I consider my musical palette a bit more developed today, but her Animal work remains in my blind spot. It reeks of the 2010 pop assembly line, the brash electronic music that laid on high-end synths and glorified college-slum lifestyles (brushing your teeth with Jack Daniels, anyone?). That’s very much a product of the time period, and that’s exactly the point.

Kesha has been vocal in her court case that she had very little creative control over her music in the past. Although she’s said that she is proud of all her art, her past work is a far cry from what she calls her real influences. “I would go play huge EDM festivals and then I’d go onto my tour bus and get out my record player and put on Iggy Pop, Rolling Stones, Beach Boys, T Rex, Dolly Parton, James Brown, Beatles, The Sweet; any of those records,” she told Rolling Stone. “They all couldn’t be more different sonically from what I was doing.”

A first listen to “Praying” emphatically states that we have never heard the real Kesha before. It’s an intimate pouring of emotion over a somber, swelling piano track. Her voice is raw, unprocessed, and most surprisingly, powerful. It’s an anthem of self-empowerment with buckets of not-so-subtle jabs at Dr. Luke, yet it’s more than just a revenge track. In an essay posted on Lena Dunham’s Lenny Letter, she says that it’s a message of empathy for someone even after they’ve hurt you. It’s a nuanced, emotional journey that feels like a curveball from the artist that brought us “We R Who We R.”
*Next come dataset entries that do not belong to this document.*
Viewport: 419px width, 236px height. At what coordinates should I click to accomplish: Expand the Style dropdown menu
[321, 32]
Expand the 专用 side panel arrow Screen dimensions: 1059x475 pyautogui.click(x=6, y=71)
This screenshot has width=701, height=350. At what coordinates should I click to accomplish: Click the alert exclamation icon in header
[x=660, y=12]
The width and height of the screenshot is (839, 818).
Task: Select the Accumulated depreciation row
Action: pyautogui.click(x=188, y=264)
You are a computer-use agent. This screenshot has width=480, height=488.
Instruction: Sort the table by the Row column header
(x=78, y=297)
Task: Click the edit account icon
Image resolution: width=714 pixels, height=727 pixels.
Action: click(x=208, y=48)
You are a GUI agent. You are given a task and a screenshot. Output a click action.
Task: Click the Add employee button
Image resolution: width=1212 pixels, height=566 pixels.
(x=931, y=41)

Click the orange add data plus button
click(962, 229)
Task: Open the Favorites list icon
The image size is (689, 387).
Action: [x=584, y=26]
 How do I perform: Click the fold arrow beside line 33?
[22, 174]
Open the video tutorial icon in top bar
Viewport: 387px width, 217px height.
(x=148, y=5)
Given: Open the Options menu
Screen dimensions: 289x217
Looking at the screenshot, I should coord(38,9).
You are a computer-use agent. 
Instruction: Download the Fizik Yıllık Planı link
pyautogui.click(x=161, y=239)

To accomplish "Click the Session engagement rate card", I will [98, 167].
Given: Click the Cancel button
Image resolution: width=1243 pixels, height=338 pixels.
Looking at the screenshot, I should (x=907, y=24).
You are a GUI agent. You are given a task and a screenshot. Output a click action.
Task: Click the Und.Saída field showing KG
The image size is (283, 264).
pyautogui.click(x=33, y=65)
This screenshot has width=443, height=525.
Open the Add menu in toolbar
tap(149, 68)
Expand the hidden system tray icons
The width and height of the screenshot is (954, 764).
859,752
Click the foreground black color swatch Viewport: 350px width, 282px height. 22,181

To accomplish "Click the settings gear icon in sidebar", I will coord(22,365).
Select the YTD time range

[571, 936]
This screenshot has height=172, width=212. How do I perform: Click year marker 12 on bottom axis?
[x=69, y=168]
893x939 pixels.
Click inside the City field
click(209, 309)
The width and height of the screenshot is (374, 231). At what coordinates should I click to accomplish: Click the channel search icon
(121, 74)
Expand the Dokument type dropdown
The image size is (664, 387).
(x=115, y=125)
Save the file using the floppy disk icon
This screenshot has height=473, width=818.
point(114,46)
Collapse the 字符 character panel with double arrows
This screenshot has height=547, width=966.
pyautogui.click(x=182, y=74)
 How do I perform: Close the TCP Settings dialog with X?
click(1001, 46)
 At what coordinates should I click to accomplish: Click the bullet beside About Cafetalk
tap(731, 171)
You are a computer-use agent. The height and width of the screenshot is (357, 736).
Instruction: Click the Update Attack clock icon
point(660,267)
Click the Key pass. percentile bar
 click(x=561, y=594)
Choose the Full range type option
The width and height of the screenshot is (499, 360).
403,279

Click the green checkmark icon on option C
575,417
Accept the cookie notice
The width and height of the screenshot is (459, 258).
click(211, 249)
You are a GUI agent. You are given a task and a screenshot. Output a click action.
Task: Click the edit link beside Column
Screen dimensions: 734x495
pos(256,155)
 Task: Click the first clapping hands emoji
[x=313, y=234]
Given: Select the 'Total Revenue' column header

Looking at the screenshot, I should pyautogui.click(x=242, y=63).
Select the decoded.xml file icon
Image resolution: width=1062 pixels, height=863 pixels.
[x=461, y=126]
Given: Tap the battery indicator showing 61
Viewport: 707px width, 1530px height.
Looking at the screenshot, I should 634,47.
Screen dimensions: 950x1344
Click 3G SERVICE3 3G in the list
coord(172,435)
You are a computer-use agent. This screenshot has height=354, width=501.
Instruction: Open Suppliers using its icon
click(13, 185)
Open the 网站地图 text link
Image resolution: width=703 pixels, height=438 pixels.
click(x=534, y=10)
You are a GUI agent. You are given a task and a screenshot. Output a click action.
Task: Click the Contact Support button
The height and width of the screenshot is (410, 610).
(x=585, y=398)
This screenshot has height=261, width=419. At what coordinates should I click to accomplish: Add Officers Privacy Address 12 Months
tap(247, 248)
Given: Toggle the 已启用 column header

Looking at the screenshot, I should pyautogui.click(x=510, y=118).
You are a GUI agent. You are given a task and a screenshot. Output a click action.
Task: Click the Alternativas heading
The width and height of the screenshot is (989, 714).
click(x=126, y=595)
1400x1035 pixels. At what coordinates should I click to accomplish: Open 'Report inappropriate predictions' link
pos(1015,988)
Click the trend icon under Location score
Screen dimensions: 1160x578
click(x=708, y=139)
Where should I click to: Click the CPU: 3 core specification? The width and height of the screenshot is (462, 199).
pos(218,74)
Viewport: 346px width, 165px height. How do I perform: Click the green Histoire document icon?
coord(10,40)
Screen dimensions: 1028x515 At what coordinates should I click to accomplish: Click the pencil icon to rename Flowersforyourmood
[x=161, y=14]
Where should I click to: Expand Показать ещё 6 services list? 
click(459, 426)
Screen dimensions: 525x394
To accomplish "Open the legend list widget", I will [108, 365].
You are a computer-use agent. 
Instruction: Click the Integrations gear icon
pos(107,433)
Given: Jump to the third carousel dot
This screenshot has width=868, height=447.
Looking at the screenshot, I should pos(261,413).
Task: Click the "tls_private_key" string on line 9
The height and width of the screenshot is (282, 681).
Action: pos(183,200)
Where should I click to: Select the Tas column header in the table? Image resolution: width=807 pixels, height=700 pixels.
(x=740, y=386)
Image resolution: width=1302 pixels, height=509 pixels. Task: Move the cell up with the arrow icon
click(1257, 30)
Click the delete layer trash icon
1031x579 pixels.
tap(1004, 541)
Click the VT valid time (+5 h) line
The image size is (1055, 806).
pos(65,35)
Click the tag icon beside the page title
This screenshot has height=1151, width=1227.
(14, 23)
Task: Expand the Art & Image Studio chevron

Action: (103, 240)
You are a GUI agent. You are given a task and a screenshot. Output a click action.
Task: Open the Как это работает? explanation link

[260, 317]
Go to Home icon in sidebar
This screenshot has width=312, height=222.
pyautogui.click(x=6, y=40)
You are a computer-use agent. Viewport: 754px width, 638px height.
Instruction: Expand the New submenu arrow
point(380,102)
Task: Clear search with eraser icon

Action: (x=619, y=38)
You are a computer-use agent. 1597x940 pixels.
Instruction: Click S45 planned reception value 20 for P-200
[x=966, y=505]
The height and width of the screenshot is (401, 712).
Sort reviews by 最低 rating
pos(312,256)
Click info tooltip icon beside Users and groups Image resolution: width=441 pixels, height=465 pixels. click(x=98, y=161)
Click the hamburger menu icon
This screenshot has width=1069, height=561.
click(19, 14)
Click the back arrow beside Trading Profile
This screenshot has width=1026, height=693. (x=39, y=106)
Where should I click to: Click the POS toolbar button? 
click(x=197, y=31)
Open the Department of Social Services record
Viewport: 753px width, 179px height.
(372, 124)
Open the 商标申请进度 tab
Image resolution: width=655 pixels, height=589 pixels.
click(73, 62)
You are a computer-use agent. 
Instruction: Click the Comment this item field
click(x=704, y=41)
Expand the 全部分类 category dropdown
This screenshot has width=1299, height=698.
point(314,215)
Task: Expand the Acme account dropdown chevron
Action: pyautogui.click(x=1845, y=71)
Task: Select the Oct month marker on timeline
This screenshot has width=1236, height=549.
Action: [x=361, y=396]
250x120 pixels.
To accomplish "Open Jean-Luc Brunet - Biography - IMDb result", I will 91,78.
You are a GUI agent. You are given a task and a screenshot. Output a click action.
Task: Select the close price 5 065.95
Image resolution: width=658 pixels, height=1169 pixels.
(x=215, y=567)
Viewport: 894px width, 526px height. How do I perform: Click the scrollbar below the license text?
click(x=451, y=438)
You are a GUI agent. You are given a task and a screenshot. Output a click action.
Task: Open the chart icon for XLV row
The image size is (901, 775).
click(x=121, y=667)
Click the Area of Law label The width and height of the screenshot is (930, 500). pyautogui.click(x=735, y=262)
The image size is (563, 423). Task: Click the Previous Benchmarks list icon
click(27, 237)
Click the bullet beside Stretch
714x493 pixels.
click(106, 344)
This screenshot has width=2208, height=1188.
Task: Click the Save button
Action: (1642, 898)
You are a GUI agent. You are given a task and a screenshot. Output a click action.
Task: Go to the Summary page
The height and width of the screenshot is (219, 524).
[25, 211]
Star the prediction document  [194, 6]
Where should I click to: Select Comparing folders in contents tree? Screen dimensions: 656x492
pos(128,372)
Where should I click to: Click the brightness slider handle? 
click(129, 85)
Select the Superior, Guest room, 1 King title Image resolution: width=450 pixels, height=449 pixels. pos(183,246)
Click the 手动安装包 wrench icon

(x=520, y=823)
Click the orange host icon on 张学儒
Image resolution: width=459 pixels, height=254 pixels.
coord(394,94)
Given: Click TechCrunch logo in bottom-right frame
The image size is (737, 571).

Couple that with the second track just released off of Rainbow, the swaggering, soul-flushed “Woman,” and we begin to see a different picture of who Kesha is. “In the past, I’ve always felt like I was trying to prove something, trying to be someone I thought people wanted me to be,” she writes. “But on this record, I’m just telling the truth about my life. This album is me. [It’s] the most raw and real art I’ve ever created.”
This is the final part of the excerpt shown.